Segundo o representante regional do UNODC para o Brasil e o Cone Sul, Bo Mathiasen, é preciso que os países observem e sigam as recomendações da Convenção contra o Crime Organizado Transnacional, mais conhecida como a Convenção de Palermo, e os seus Protocolos contra o Tráfico de Pessoas e contra o Contrabando de Migrantes. “A Convenção estabelece três palavras-chave para combater o crime organizado transnacional. São elas a Prevenção, a Proteção e a Persecução Penal. No entanto, para que essas palavras saiam do papel, é fundamental que os países trabalhem na adequação e implementação de suas legislações para garantir efetividade na proteção às vítimas, bem como que os criminosos sejam devidamente punidos”, alerta Bo Mathiasen.

Já o procurador geral do Chile, Sabas Chahuán, falou do compromisso do Ministério Público no combate ao tráfico de pessoas. “O tráfico de pessoas é uma forma moderna de escravidão, que não pode ser tolerada por nenhuma sociedade. O Ministério Público do Chile vai fazer todos os esforços em nível nacional e internacional para combater de frente esse crime”, disse Chahuán.

Durante o encontro, os fiscais devem coordenar esforços para a persecução penal do tráfico de pessoas.
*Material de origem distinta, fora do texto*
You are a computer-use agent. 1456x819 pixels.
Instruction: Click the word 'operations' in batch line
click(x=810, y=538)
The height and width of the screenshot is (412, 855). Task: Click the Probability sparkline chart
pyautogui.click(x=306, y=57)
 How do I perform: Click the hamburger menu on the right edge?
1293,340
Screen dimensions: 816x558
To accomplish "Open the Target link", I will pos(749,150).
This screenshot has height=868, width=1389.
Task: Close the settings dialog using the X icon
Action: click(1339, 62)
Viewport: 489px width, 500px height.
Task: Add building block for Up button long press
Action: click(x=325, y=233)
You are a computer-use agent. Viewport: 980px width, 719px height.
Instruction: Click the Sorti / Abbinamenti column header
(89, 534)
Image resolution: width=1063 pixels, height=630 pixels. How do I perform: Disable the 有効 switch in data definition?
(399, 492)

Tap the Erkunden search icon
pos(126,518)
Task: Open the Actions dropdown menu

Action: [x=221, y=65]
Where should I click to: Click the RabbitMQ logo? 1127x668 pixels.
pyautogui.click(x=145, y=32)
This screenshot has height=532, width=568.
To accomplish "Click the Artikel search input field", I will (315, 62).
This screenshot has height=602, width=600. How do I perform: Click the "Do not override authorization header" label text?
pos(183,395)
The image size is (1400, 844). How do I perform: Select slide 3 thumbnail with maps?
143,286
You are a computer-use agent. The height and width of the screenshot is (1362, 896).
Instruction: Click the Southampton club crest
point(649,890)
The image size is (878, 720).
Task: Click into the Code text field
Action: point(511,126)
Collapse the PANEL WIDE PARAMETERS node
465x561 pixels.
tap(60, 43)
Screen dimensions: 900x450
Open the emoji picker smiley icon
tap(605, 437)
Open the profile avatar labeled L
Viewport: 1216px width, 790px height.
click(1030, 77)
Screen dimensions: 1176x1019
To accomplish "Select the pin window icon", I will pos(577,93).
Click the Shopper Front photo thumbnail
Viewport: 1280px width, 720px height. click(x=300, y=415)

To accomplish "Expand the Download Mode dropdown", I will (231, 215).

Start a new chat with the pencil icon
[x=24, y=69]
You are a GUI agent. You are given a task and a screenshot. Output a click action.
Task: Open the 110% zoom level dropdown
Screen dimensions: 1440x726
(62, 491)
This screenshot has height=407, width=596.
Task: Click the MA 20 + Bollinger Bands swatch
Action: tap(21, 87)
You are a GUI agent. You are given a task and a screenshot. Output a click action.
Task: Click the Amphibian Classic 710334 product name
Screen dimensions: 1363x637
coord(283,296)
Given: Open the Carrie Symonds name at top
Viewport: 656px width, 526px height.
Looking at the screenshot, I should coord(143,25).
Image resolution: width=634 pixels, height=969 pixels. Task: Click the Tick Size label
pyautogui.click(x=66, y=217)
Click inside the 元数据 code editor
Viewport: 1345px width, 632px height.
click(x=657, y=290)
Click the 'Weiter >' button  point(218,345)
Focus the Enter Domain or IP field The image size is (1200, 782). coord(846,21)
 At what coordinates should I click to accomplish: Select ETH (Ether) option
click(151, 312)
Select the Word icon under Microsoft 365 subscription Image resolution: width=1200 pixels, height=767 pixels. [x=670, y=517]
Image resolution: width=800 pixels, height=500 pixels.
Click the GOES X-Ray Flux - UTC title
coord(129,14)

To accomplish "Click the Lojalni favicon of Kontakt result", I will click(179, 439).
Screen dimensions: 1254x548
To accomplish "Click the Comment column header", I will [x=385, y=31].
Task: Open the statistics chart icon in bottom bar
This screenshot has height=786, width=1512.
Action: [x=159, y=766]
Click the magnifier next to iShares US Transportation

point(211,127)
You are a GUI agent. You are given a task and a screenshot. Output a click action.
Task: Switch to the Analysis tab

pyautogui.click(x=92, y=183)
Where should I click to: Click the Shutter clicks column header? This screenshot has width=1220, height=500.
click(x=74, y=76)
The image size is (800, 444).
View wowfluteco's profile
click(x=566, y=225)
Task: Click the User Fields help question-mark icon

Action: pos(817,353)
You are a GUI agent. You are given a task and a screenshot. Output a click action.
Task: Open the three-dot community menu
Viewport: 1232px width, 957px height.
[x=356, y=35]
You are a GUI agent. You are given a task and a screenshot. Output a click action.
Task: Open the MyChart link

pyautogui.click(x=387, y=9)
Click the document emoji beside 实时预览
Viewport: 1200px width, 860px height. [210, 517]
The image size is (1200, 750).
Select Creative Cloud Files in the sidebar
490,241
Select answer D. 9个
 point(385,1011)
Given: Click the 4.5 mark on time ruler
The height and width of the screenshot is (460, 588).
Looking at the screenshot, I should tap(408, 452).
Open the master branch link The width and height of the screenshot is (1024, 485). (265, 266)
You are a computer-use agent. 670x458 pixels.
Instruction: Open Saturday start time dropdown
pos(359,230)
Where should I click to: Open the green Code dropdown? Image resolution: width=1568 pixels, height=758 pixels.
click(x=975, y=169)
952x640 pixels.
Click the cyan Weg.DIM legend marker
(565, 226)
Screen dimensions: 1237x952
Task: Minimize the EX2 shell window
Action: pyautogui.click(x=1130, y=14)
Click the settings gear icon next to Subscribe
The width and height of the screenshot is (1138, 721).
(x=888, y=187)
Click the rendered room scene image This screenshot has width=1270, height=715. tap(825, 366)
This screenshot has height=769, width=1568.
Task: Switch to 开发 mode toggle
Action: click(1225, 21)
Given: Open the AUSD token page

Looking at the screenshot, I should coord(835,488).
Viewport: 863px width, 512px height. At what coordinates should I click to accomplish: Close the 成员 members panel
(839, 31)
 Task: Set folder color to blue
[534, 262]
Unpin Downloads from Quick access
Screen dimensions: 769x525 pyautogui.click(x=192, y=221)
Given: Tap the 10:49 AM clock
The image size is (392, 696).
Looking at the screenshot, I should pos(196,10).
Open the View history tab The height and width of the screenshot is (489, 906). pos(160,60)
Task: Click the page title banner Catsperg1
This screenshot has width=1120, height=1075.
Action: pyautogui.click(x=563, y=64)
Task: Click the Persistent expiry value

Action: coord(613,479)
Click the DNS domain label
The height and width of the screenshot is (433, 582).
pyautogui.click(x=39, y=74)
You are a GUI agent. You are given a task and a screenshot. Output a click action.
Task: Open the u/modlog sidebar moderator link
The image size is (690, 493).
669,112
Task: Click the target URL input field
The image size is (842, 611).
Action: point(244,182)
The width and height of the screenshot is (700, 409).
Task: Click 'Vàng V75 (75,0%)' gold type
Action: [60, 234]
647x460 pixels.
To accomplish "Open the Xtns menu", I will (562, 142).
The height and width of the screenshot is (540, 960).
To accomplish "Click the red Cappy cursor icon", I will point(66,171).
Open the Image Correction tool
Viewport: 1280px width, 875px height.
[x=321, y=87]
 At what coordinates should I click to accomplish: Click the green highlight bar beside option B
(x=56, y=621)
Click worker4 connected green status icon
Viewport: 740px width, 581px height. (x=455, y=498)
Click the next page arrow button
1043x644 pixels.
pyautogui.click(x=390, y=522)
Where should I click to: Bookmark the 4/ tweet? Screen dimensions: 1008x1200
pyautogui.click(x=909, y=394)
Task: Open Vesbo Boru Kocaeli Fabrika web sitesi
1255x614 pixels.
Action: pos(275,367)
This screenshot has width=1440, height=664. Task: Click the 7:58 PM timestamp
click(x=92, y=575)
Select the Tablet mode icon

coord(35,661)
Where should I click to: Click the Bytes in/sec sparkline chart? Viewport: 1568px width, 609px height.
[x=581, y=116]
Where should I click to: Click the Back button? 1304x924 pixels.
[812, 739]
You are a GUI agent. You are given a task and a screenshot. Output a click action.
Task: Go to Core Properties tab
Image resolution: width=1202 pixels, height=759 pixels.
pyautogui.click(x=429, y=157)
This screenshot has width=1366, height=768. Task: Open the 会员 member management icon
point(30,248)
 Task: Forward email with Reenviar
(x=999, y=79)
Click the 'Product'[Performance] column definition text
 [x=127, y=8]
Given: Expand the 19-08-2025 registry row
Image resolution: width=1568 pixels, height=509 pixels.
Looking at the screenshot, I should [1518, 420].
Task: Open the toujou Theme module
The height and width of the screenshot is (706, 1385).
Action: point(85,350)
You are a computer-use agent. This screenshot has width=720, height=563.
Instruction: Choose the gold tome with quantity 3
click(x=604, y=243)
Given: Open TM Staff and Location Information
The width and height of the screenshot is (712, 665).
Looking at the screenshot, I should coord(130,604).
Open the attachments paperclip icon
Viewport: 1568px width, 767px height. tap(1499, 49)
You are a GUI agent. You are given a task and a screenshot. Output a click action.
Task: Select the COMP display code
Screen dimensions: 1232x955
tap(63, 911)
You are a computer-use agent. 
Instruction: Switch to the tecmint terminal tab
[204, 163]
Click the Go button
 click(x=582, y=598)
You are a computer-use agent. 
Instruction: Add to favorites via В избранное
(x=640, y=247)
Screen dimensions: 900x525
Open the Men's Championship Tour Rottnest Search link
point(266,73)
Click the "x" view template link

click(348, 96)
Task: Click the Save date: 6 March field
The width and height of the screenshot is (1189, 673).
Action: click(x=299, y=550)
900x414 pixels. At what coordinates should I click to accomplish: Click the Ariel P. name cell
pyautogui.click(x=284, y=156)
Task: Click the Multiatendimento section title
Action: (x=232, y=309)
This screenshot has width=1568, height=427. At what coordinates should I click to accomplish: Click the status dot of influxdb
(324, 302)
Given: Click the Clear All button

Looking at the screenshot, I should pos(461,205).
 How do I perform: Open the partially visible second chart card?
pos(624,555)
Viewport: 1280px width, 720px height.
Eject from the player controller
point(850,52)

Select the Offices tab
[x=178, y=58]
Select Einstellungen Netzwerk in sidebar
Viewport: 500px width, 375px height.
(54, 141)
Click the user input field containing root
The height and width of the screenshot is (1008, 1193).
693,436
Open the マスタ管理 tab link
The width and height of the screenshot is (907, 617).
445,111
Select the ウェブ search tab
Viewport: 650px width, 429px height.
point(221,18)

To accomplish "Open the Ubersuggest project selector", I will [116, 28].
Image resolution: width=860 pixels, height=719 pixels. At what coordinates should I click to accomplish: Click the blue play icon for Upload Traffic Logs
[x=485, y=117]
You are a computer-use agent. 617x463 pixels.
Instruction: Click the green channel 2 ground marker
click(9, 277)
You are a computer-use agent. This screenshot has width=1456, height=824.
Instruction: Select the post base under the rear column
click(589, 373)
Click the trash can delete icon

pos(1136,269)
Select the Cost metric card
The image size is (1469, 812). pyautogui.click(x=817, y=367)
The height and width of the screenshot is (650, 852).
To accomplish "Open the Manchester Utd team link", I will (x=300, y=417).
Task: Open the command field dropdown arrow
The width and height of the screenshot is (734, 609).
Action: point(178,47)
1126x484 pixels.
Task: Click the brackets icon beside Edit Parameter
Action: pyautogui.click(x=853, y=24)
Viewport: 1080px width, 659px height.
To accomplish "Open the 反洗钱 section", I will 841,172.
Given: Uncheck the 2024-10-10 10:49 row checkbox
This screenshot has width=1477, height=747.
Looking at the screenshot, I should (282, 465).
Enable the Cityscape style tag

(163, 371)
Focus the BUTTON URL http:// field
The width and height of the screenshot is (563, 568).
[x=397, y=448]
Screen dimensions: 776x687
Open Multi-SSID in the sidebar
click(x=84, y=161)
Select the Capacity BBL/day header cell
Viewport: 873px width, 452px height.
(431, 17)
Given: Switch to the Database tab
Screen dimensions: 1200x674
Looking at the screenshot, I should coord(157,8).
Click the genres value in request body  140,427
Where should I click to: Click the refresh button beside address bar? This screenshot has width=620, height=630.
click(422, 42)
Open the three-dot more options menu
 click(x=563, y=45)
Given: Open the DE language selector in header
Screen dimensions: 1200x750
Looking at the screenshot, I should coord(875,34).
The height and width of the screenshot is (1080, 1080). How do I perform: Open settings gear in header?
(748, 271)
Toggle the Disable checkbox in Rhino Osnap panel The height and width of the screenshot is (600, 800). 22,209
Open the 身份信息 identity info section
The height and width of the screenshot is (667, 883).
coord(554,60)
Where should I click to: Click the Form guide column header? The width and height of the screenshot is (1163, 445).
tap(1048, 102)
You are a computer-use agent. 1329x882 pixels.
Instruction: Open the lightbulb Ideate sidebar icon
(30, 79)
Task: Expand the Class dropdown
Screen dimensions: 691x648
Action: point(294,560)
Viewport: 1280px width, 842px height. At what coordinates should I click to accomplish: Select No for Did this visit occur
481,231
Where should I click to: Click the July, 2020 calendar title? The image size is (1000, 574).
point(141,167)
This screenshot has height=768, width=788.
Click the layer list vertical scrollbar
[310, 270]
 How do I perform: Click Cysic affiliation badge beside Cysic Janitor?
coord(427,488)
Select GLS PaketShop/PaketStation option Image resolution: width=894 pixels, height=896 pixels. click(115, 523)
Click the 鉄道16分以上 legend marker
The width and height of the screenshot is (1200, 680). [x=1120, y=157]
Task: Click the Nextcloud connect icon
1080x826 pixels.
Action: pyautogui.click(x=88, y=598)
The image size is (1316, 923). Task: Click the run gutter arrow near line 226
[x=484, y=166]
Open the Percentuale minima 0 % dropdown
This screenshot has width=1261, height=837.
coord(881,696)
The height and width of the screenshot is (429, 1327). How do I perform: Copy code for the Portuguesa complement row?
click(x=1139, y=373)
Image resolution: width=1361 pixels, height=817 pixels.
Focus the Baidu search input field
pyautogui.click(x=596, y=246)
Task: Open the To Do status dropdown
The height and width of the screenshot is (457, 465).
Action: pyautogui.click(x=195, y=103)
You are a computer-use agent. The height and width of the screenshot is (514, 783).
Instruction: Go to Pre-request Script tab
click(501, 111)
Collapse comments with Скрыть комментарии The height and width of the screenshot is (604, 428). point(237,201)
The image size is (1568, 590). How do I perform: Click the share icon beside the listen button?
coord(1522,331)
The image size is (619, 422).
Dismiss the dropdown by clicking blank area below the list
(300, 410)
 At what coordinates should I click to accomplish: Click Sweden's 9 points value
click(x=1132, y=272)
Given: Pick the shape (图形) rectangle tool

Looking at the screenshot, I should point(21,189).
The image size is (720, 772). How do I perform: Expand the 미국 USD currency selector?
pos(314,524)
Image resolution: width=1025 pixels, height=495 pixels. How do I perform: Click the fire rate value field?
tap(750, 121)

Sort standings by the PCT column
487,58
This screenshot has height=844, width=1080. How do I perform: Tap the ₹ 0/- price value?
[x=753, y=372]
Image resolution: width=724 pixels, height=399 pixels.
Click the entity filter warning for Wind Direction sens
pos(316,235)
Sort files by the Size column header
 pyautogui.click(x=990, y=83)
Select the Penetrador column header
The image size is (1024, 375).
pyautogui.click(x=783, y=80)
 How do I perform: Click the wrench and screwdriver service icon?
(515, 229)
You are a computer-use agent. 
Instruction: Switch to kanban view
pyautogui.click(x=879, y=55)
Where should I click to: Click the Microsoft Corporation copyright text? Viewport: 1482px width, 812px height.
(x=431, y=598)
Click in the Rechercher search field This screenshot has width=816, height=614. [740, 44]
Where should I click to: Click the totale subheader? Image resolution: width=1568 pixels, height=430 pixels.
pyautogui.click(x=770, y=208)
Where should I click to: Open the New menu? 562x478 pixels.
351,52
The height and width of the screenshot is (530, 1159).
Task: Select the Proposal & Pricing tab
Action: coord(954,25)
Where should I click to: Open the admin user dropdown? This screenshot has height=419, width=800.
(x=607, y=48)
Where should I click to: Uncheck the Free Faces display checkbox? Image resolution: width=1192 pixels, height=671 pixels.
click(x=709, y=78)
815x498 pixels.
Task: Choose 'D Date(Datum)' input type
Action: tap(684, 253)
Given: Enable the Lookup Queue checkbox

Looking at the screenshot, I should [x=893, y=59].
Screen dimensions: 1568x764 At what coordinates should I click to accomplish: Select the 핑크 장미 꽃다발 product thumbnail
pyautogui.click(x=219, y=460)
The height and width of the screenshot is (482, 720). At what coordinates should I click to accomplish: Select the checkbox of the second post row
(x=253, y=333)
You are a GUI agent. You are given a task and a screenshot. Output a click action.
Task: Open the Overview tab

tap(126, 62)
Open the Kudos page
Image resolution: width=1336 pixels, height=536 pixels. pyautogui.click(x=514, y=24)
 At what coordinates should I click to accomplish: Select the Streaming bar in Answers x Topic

A expectativa é que seja assinado um documento com protocolos de procedimentos e de cooperação para os casos de tráfico de pessoas na região.

A Reunião de Cúpula, organizada pelo Ministério Público do Chile, a Associação Iberoamericana de Ministérios Públicos (AIAMP) e a Reunido de Ministérios Públicos do Mercosul (REMPM), conta com o patrocínio do UNODC, por meio do Projeto Global para a Implementação dos Protocolos contra o Tráfico de Seres Humanos e contra o Tráfico Ilícito de Migrantes, realizado em parceria com a União Europeia.

A Organização Internacional do Trabalho, a Organização Internacional para as Migrações, a Agência de Cooperação Alemã (GTZ), a Rede Iberoamericana de Cooperação Judicial (IBERRED), os Estados Unidos e os Carabineros do Chile também contribuíram para realizar o evento.